- **ABOUT THIS TASK**: Of the lines in the data below, count the ones holding the string "agent", and answer with that number only.

- **RECORDS FOR THIS EXERCISE**:
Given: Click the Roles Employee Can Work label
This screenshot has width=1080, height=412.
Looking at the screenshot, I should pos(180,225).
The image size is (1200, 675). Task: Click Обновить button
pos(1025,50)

==

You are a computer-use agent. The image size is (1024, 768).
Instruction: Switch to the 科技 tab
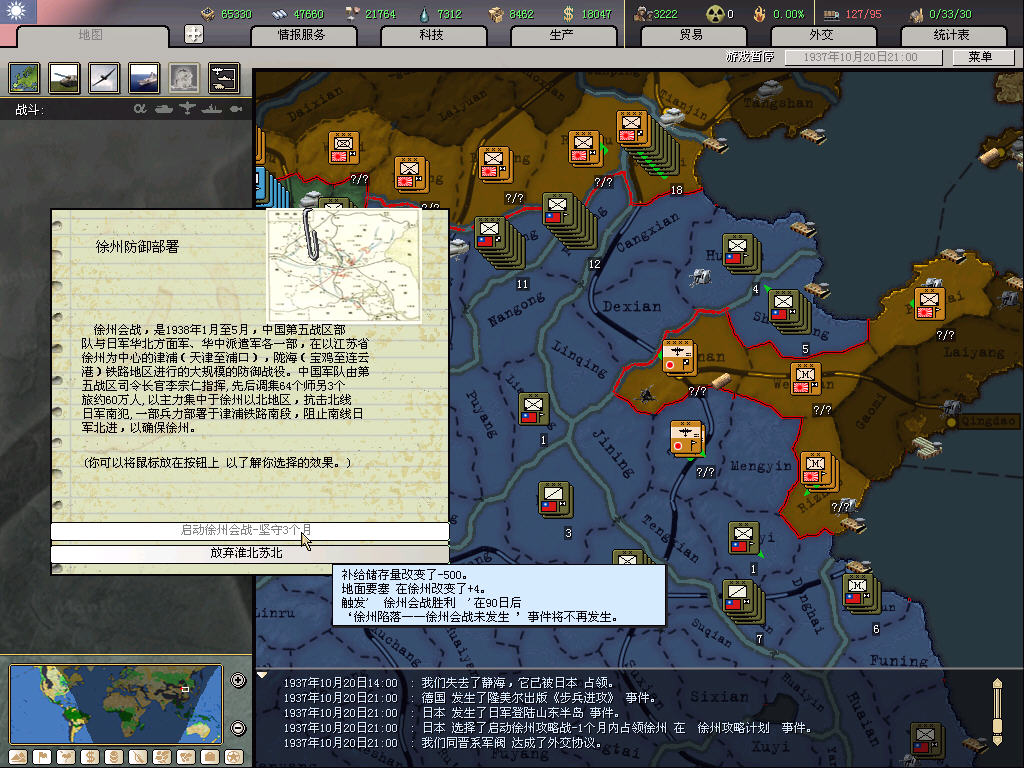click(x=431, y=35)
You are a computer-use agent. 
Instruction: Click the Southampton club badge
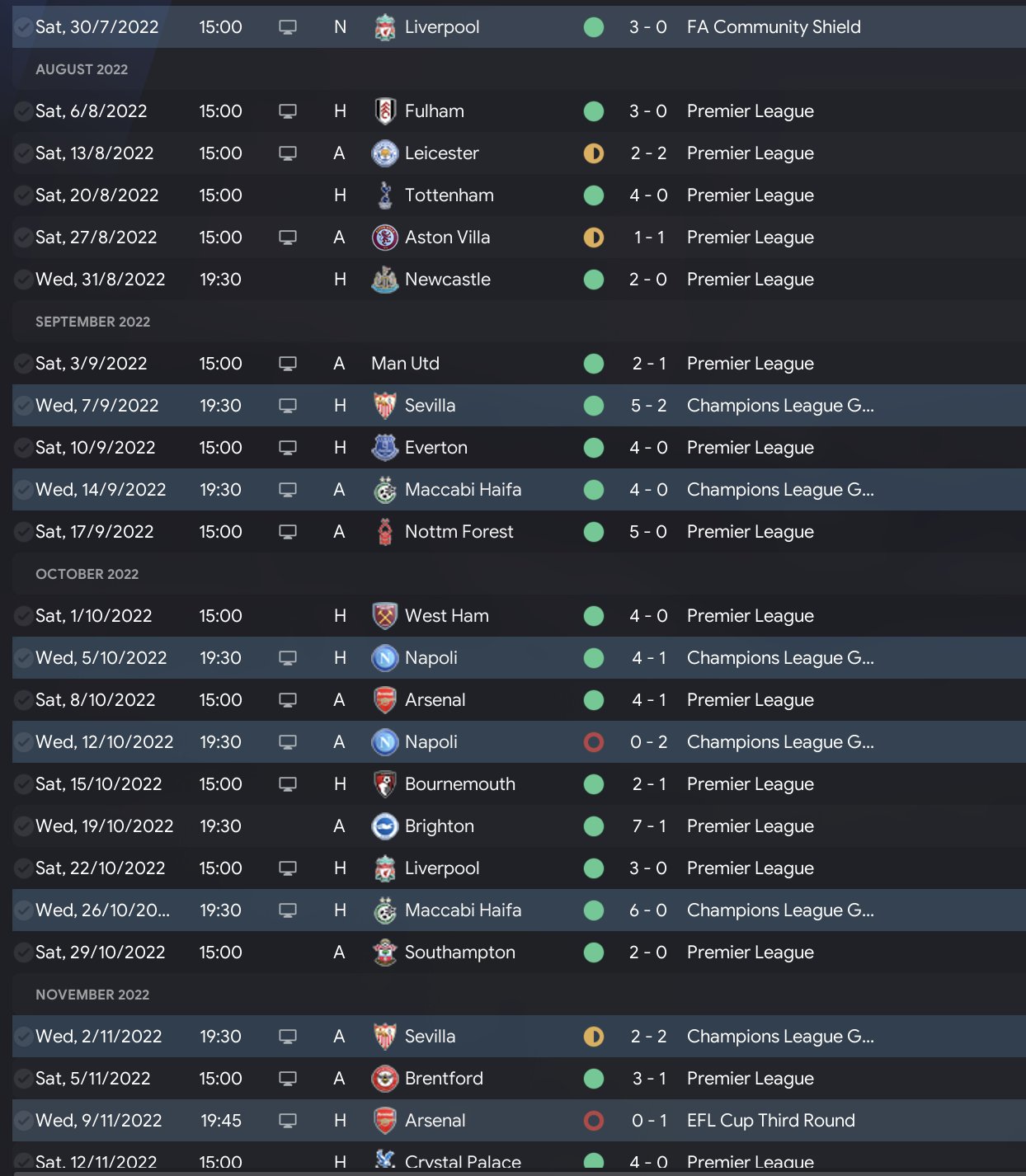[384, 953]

- **EXERCISE ANSWER**: 2